Panayiota Siskos ’23

Figure 1: The paleolake formations on Mars can be a clue into discovering the planet’s past climate and geology. 

Liquid, running water has played an important role in forming the Martian surfaces and landforms that may be important in understanding the planet’s past. In particular, paleolakes, one such landform, have been found throughout Mars and offer insight into regional geologic history and climate evolution. Paleolake morphology and distribution reflect water distribution and lake deposits compositions, which in turn indicate hydrologic and climate changes of the planet as a whole. This has made paleolakes a popular suggestion for landing sites on exploration missions. Prior studies have focused on their global identification and distribution, which aided in understanding geologic and climate history of the larger area. This investigation, on the other hand, focused on the area located near the northwest margin of the Hellas basin, considered to be the outer part of Hellas concentric system. 

Since Hellas is the largest impact basin in the Martian southlands, the study area is divided into the northwest “highland region” and southeast “slope region” for clarity. Additionally, intra-crater materials are not often studied despite several being present in paleolake basins, causing an incomprehensive understanding of regional geologic and climatic record. As a result, this study included a survey of paleolakes in the northwest Hellas region and an analysis of types and distribution of the aqueous minerals.

Images were made to form detailed analysis of geomorphologic features and hydrologic parameters. The inlet length was also measured for every paleolake and while crater size‐frequency distribution measurements were used to acquire ages of the paleolakes and time of the resurfacing events. Compact Reconnaissance Imaging Spectrometer for Mars (CRISM) and Thermal Emission Imaging System (THEMIS) spectral data identified aqueous mineral and anhydrous chloride salts.

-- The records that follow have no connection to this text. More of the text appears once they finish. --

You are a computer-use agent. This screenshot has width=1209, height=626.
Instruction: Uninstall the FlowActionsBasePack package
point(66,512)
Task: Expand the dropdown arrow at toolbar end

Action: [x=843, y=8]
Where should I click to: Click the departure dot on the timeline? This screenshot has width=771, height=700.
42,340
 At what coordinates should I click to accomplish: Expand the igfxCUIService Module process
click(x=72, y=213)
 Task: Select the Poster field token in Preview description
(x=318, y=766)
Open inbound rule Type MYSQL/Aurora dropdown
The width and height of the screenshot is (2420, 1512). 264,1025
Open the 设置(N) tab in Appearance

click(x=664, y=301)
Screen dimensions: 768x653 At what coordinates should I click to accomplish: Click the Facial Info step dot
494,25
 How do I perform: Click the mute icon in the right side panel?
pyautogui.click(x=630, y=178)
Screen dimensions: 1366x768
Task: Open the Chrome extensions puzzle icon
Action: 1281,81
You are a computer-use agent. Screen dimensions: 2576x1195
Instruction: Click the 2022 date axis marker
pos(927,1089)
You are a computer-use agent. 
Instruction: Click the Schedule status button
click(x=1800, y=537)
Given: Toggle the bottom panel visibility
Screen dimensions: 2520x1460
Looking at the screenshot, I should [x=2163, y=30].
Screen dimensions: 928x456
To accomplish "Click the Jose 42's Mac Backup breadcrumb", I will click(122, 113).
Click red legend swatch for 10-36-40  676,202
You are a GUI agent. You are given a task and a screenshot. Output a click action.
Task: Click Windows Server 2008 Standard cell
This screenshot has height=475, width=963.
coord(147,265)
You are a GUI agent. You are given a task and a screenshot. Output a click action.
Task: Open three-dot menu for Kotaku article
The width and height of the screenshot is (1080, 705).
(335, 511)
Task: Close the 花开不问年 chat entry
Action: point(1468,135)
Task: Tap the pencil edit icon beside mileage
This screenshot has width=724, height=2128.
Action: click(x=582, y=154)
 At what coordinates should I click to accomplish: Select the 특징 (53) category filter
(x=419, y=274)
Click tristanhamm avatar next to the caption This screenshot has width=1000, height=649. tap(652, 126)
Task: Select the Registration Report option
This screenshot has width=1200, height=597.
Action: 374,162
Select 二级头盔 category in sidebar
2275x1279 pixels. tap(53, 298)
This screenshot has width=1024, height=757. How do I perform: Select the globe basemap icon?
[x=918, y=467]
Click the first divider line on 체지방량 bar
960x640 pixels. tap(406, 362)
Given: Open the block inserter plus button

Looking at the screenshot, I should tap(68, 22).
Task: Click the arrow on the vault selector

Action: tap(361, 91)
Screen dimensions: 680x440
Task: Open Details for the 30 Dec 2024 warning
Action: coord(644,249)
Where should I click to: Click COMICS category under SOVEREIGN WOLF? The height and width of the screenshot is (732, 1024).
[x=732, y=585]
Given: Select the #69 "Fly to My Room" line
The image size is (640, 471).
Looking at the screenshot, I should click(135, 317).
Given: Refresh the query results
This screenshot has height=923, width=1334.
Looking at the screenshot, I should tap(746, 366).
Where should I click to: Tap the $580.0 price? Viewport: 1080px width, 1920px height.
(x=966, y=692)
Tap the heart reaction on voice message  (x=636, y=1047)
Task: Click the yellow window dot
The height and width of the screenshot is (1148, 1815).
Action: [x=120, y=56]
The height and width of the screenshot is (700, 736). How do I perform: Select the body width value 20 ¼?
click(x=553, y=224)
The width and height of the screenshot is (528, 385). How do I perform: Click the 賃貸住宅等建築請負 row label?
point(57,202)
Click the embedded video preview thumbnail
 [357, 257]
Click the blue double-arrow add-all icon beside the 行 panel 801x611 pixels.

Through the 64 paleolake basins that were identified, including the 49 basins newly identified and reported by this study, it was found that at 3.6 billion years ago the lakes had been drained. This was followed by volcanic activity at approximately 3.3 billion years ago. After this, at approximately 0.9 billion year ago, glacial activity occurred in the region. The northwest Hellas region that was analyzed based on the distribution, morphology, and mineral composition of the paleolakes had a climate that changed from warm and wet to semi-arid. Since this study was limited only to the northwest Hellas region, a future path of inquiry includes clarifying the mechanism and characteristics of climate change on regional scales on Mars.

Works Cited

[1] J. Zhao, L. Xiao, and T. Glotch, Paleolakes in the Northwest Hellas Region, Mars: implications for the regional geologic history and paleoclimate. Journal of Geophysical Research: Planets 125, 1-22 (2020). doi: /10.1029/2019JE006196.